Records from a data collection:
━━━━━━━━━━━━━━━━
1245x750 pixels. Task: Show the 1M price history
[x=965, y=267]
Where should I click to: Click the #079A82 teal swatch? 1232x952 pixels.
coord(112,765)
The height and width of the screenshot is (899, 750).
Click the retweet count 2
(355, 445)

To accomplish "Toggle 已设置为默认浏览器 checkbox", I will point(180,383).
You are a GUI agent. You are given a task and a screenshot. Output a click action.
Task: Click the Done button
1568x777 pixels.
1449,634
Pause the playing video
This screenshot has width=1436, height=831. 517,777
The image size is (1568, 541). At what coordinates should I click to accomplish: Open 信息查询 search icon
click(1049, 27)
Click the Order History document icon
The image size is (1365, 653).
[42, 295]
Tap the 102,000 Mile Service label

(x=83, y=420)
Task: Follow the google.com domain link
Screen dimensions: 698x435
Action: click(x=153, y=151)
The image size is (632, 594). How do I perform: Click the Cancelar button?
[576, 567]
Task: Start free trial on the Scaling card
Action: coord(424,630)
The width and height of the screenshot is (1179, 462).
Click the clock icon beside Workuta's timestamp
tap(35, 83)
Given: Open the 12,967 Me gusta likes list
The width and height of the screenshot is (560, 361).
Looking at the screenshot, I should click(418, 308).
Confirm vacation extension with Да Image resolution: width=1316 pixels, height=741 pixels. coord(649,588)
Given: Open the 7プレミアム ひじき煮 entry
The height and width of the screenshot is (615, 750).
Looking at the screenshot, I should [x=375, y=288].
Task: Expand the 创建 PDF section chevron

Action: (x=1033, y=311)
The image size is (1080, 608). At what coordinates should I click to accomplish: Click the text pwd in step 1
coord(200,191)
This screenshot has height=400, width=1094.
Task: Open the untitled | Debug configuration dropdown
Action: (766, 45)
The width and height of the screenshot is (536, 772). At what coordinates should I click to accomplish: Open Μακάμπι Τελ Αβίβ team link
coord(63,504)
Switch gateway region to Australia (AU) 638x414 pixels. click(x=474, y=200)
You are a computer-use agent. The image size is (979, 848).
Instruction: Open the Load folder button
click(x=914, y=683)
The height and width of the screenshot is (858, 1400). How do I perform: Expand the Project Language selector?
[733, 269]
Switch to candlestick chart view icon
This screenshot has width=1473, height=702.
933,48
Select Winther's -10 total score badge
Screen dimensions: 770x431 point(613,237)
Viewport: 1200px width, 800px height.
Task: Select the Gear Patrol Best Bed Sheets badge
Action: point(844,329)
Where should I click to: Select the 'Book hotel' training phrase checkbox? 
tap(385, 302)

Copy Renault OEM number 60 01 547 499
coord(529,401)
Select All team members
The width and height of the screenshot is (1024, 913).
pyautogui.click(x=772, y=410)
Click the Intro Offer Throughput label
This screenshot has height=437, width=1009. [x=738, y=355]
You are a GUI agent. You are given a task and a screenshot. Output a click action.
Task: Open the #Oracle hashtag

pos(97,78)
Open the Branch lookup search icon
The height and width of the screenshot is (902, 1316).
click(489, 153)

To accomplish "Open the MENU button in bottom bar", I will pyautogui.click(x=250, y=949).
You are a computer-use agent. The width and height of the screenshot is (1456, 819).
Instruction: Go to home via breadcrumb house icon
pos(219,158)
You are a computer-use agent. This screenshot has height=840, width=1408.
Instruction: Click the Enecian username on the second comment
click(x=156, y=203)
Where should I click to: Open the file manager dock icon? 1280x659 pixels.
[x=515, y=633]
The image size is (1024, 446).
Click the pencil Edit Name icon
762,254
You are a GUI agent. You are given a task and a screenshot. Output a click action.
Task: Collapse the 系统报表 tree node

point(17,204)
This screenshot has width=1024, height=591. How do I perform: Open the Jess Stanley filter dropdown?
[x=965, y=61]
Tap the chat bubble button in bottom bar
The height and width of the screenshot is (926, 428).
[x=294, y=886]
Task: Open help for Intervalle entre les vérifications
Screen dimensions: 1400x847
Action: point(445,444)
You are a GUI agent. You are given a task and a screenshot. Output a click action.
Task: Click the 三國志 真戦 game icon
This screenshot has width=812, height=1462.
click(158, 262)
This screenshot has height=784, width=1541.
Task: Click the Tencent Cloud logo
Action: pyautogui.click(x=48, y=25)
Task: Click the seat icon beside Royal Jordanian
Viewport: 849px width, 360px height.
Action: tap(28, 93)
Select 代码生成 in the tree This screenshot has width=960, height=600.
━━━━━━━━━━━━━━━━
Task to carry out: Filter the entries and copy each line with "computer".

Answer below:
You are a computer-use agent. The image size is (979, 848).
You are a computer-use agent. The width and height of the screenshot is (1456, 819).
You are a computer-use agent. This screenshot has height=840, width=1408.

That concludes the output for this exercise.